W zeszły weekend podczas gali UFC on FOX 30, Eddie Alvarez (29-6, 1 NC) został znokautowany po niesamowitej batalii z Dustinem Poirierem (24-5, 1 NC). Pojedynek był okupiony niemały kontrowersjami, zwłaszcza sędziowskimi.

Teraz Eddie Alvarez przerwał milczenie:

There are no grey areas in Fighting , one man will lose and the other will win , this is why I love this game . Controversial calls , judging , and fan support can always add to the drama but in the end 1 will stand and 1 will fall . Hats off to Dustin and his team he stayed calm under pressure and fought beautifully this makes us 1-1 . In no way will I judge Godard harshly , We have the same Job ! he has to make decisions in split seconds just like I do , and he makes them with my health and my opponents in mind . What’s done is done . As for Mark Henry calling for an elbow in the heat of the moment . An angled elbow is an incredible shot from the position I was in , it’s actually the only shot you can throw . We simply had a miscommunication, it happens in war more often than not , this was a case of “friendly fire” and we ended up on the losing end of this battle . But let’s remember Ricardo and Mark are also responsible for my UFC world title , and wins over some of the greatest fighters in the UFC , He’s the hardest worker on our team , obsessive, detailed , and pushes us all to understand the opportunity we have in front of is on a world stage . He’s my coach , friend , and Been a mentor of mine for longer than most of you know . Losing is never satisfying , I don’t lose often but when I do I grow the most as a person/fighter . Adjustments will be made , if anything this loss will add to the joy of my next Victory ! I want to thank my team , coaches , my family , and everyone who supports me in this journey . My family especially, the sacrifice falls on the back of my wife and our children . We experience great Joy in our victories and incredible Pain in our losses but our only other option is to avoid the experience and feel nothing at all . We are grateful to be able to fight every time the walk is made to the octagon , and anxiously awaiting the the opportunity to make that walk again . Thank you @ufc . I was brought here , not to win , but to entertain…. Are you not entertained ???? T.H.N.Q

Post udostępniony przez Eddie Alvarez (@ealvarezfight)

„Nie ma szarości w walce, jeden facet przegrywa, a drugi wygrywa, to dlatego tak kocham tę grę. Kontrowersyjne decyzje, sędziowanie i fani zawsze mogą dodać trochę dramaturgii od siebie, a na końcu jeden ustoi, a drugi upadnie.
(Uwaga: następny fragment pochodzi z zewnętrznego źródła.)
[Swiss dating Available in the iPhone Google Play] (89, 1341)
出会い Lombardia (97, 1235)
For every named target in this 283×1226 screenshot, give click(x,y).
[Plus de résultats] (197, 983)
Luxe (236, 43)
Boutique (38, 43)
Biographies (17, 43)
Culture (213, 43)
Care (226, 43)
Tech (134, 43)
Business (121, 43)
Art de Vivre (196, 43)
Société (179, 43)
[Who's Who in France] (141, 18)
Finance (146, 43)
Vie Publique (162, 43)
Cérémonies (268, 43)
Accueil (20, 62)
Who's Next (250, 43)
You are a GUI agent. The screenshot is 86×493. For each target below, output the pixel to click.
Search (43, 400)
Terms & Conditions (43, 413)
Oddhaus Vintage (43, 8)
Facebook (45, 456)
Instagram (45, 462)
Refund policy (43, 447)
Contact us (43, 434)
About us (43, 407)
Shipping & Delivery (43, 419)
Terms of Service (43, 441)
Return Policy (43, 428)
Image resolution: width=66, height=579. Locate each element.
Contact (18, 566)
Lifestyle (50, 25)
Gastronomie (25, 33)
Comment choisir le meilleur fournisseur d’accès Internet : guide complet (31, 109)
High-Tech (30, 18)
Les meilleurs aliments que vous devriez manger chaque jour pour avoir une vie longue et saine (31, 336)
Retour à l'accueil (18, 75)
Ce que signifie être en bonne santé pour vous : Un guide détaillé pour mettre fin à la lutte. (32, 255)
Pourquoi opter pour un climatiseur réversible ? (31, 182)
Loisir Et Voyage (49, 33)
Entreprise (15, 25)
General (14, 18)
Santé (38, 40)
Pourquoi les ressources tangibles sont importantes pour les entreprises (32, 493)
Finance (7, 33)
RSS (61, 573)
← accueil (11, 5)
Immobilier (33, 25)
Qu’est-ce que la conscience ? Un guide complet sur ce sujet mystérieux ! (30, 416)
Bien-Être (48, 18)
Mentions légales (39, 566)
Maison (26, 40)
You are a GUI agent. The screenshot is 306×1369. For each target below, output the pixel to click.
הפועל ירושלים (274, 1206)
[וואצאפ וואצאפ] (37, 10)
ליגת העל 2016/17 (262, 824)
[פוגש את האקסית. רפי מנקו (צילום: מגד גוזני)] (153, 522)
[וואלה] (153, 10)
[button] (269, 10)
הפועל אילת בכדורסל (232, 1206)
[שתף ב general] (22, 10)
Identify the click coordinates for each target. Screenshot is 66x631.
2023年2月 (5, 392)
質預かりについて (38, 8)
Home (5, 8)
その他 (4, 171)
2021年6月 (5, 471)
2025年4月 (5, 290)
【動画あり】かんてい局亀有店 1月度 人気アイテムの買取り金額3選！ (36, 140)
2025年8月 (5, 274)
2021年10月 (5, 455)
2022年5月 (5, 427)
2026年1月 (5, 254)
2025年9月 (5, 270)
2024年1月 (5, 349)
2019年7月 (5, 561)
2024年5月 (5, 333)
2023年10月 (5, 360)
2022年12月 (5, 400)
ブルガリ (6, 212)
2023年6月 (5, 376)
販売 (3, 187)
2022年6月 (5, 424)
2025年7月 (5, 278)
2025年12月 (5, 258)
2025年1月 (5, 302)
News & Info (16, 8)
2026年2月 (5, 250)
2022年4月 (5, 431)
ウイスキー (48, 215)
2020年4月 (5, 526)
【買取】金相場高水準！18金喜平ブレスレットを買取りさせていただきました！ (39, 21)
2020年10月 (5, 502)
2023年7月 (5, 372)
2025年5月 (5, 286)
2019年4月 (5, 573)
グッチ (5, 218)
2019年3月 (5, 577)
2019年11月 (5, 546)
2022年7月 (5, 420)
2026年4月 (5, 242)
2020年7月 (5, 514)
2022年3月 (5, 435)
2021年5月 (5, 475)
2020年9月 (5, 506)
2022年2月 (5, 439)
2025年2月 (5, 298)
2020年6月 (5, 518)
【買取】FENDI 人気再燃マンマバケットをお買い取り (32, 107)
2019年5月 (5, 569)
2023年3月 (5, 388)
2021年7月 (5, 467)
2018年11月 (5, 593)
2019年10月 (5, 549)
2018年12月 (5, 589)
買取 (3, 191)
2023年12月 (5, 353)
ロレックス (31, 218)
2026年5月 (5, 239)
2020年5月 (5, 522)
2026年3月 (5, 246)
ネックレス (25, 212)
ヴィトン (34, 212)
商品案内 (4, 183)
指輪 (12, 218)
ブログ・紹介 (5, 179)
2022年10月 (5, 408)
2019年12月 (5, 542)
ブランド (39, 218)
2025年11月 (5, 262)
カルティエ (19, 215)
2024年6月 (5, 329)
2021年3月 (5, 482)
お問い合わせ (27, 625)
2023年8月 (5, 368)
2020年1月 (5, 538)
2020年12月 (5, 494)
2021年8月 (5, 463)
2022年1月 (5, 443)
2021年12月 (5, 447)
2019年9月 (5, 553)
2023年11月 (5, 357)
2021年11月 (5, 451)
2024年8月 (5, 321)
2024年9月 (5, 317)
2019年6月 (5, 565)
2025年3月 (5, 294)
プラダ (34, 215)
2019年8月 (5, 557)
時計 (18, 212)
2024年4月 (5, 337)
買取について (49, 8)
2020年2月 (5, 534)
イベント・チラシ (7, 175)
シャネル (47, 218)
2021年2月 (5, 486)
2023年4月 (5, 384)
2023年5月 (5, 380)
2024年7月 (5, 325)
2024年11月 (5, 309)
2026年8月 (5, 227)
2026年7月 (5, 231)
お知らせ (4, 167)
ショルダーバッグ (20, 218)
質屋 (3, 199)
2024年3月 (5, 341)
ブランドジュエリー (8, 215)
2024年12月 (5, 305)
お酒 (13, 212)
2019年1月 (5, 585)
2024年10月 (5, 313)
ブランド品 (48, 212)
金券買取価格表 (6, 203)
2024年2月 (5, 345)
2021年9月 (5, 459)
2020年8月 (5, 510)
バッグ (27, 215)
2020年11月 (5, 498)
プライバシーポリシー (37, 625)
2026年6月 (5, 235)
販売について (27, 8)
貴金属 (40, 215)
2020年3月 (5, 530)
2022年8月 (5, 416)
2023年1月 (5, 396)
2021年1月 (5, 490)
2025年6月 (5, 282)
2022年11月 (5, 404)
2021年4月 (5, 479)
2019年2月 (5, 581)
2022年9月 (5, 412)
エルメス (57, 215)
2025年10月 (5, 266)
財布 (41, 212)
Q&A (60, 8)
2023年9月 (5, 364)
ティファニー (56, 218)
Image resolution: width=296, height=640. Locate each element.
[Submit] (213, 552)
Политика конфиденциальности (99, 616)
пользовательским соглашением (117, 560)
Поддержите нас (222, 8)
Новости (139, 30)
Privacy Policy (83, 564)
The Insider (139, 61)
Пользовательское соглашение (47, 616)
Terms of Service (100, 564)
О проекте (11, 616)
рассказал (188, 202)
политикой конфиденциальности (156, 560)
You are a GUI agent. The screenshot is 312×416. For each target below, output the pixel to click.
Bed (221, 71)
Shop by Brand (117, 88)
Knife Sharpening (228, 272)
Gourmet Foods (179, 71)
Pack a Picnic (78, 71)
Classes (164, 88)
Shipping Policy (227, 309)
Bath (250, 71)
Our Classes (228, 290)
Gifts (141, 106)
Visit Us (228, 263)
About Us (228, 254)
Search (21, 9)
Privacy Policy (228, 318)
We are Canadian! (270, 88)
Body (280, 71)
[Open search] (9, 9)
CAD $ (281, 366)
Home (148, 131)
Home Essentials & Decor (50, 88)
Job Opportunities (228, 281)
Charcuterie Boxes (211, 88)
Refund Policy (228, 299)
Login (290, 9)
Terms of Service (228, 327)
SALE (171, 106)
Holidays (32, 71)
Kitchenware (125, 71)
Czapki z głów dla Dustina i jego teamu, pozostał spokojny pod presją i pięknie zawalczył, a więc mamy 1-1. W żadnym wypadku nie oceniałbym Goddarda tak surowo. Mamy tę samą robotę do wykonania! On też musi podjąć decyzję w ułamku sekundy tak jak ja, mając na względzie moja zdrowie, jak i moich rywali. Co się stało, to się nie odstanie. Tak jak Henry’emu zdarzyło się wołanie o łokcia w przypływie chwili. Łokcie pod kątem są niesamowitym posunięciem w pozycji, w której byłem. W zasadzie, to jedyny cios, jaki możesz zadać. Po prostu się nie zrozumieliśmy, podczas wojen dzieje się to często, to był przypadek „przyjacielskiego ognia”, w efekcie czego, przegraliśmy bitwę. Ale pamiętajmy, że Ricardo [Almeida] i Mark [Henry] stoją za moim sukcesem zdobycia pasa mistrzowskiego i zwycięstwami z najlepszymi zawodnikami w UFC. On pracuje najciężej na sukces naszego teamu – obsesyjnie skrupulatny. Pomaga nam zrozumieć szanse, jakie mamy na światowym poziomie. Jestem moim trenerem, przyjacielem i był mentorem dłużej niż większość z Was zdaje sobie sprawę. Przegranie nigdy nie zadowala. Nie często przegrywam, ale gdyby to robię, dorastam jako człowiek/zawodnik. Poprawię parę rzeczy. Jeśli już – ta porażka doda mi więcej radości do mojego następnego zwycięstwa. Chcę podziękować moim trenerom, rodzinie, i wszystkim, którzy mnie wspierają w mojej podróży. Zwłaszcza rodzinie, poświęcenie szczególnie dotyka moją żonę i dzieci. Mamy niebywałą radość podczas zwycięstw i okrutny ból podczas porażek, ale jedyną opcją jest unikanie obu i nie doświadczać niczego. Jesteśmy wdzięczni, będąc w stanie walczyć, za każdym razem, kiedy podążam do oktagonu i z niecierpliwością oczekując na powtórzenie tego. Dziękuję Wam, UFC. Nie sprowadzili mnie tu, żeby wygrywać, ale, żeby dawać rozrywkę, a czy Wy bawiliście się dobrze?”